[Dataset entries]
■ ■ ■ ■
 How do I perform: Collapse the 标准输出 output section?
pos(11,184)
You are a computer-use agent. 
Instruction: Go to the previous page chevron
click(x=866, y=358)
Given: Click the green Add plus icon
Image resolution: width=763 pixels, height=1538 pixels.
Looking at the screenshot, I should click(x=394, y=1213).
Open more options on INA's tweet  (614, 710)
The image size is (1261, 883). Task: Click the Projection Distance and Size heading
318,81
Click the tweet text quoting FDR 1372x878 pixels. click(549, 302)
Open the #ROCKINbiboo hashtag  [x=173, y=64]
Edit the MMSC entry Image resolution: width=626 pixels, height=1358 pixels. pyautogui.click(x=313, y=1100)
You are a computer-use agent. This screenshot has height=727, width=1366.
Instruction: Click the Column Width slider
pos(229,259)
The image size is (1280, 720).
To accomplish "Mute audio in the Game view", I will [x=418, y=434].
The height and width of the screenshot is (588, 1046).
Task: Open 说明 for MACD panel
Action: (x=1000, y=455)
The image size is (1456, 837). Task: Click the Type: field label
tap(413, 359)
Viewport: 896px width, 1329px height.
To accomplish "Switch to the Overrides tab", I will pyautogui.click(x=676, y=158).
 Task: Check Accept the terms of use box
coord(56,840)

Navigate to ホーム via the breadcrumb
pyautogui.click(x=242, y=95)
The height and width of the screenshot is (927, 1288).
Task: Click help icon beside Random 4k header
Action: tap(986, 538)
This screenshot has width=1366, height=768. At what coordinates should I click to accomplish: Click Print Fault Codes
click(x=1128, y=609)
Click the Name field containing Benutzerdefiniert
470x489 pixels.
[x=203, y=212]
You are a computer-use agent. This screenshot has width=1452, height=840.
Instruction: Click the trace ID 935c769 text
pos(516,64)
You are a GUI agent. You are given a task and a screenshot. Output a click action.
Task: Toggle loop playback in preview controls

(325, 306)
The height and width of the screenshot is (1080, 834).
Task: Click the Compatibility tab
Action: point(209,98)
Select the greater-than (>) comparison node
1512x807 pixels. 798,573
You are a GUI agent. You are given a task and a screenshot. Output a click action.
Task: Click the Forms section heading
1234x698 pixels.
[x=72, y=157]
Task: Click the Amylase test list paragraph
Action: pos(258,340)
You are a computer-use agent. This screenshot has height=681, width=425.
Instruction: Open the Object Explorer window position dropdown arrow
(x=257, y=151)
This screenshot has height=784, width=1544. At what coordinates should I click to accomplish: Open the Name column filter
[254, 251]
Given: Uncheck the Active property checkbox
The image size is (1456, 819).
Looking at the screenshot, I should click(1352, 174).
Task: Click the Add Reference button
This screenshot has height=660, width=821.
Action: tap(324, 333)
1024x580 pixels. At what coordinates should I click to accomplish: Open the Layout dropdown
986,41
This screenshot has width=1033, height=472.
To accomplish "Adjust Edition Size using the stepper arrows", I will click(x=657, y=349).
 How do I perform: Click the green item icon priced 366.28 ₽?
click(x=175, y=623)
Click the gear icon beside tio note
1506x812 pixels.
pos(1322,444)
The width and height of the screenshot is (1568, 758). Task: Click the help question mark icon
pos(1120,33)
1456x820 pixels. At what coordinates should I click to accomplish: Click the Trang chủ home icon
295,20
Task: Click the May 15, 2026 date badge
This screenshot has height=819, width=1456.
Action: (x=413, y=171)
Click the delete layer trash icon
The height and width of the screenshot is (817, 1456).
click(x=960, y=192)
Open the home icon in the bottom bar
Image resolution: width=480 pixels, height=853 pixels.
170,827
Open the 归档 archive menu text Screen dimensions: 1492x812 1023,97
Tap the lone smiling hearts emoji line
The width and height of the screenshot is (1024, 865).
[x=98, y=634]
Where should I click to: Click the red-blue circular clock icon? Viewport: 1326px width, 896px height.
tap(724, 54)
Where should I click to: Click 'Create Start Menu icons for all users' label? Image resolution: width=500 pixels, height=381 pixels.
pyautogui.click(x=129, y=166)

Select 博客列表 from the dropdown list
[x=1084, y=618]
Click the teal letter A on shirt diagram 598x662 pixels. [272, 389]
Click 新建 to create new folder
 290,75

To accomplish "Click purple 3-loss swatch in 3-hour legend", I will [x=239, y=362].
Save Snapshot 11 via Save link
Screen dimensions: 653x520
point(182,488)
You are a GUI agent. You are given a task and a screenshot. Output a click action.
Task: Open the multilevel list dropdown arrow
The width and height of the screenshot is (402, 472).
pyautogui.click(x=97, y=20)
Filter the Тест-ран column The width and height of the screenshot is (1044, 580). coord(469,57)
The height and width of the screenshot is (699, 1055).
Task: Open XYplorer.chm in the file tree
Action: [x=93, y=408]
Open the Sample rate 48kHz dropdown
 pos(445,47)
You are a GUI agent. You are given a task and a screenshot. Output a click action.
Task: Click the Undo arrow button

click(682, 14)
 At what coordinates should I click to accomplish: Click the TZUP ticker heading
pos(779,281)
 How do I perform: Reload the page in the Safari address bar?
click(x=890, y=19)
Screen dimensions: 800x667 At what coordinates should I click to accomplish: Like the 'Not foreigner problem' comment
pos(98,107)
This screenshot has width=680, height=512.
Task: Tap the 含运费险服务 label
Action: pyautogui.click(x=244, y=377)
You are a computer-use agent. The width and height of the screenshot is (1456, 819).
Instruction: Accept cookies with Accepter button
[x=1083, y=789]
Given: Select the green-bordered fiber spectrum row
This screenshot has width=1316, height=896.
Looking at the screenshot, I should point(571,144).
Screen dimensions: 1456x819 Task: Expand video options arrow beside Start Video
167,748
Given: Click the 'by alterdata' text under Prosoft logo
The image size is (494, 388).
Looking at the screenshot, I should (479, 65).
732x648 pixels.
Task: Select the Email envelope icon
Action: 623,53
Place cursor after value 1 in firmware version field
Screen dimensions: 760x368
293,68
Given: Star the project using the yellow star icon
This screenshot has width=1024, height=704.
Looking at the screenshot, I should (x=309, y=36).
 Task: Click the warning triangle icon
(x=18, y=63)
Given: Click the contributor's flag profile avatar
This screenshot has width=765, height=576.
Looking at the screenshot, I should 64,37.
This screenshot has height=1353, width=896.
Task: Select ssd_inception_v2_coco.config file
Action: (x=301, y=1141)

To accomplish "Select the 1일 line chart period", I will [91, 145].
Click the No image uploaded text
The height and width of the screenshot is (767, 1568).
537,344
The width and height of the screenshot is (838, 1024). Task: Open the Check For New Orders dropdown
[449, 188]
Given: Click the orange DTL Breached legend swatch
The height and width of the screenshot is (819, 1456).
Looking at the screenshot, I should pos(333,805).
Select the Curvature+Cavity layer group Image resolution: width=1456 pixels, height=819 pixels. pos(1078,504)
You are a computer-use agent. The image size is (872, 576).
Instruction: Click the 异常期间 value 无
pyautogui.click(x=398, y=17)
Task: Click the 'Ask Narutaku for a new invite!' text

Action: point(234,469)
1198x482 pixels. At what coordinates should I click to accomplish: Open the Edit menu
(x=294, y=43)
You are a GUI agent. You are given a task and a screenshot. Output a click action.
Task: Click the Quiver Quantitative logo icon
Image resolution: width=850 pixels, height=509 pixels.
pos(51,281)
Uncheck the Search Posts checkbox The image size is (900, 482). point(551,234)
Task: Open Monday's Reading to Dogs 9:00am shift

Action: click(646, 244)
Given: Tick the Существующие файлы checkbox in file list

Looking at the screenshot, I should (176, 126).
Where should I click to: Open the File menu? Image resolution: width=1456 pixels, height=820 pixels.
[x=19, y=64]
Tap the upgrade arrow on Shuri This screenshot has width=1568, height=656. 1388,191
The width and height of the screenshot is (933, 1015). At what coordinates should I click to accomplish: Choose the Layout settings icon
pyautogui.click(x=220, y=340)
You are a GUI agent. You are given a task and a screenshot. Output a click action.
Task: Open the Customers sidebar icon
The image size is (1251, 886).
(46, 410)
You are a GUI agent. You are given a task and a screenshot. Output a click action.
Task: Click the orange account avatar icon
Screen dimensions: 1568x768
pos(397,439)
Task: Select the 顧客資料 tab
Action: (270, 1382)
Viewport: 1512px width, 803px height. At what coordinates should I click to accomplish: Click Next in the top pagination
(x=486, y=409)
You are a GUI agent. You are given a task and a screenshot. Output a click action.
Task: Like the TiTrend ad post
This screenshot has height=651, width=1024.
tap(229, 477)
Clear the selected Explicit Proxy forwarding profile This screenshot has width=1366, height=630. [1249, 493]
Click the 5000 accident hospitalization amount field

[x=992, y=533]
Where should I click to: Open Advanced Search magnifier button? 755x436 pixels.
■ ■ ■ ■
> Aim of the exercise
Please write out everything from the line containing "Where should I click to: Click the" down to the line containing "click(x=890, y=19)", swapping "dropdown" for "drop-down" and leaving the rest unchanged.

> Reply to the exercise
Where should I click to: Click the red-blue circular clock icon? Viewport: 1326px width, 896px height.
tap(724, 54)
Where should I click to: Click 'Create Start Menu icons for all users' label? Image resolution: width=500 pixels, height=381 pixels.
pyautogui.click(x=129, y=166)

Select 博客列表 from the drop-down list
[x=1084, y=618]
Click the teal letter A on shirt diagram 598x662 pixels. [272, 389]
Click 新建 to create new folder
 290,75

To accomplish "Click purple 3-loss swatch in 3-hour legend", I will [x=239, y=362].
Save Snapshot 11 via Save link
Screen dimensions: 653x520
point(182,488)
You are a GUI agent. You are given a task and a screenshot. Output a click action.
Task: Open the multilevel list drop-down arrow
The width and height of the screenshot is (402, 472).
pyautogui.click(x=97, y=20)
Filter the Тест-ран column The width and height of the screenshot is (1044, 580). coord(469,57)
The height and width of the screenshot is (699, 1055).
Task: Open XYplorer.chm in the file tree
Action: [x=93, y=408]
Open the Sample rate 48kHz drop-down
 pos(445,47)
You are a GUI agent. You are given a task and a screenshot. Output a click action.
Task: Click the Undo arrow button

click(682, 14)
 At what coordinates should I click to accomplish: Click the TZUP ticker heading
pos(779,281)
 How do I perform: Reload the page in the Safari address bar?
click(x=890, y=19)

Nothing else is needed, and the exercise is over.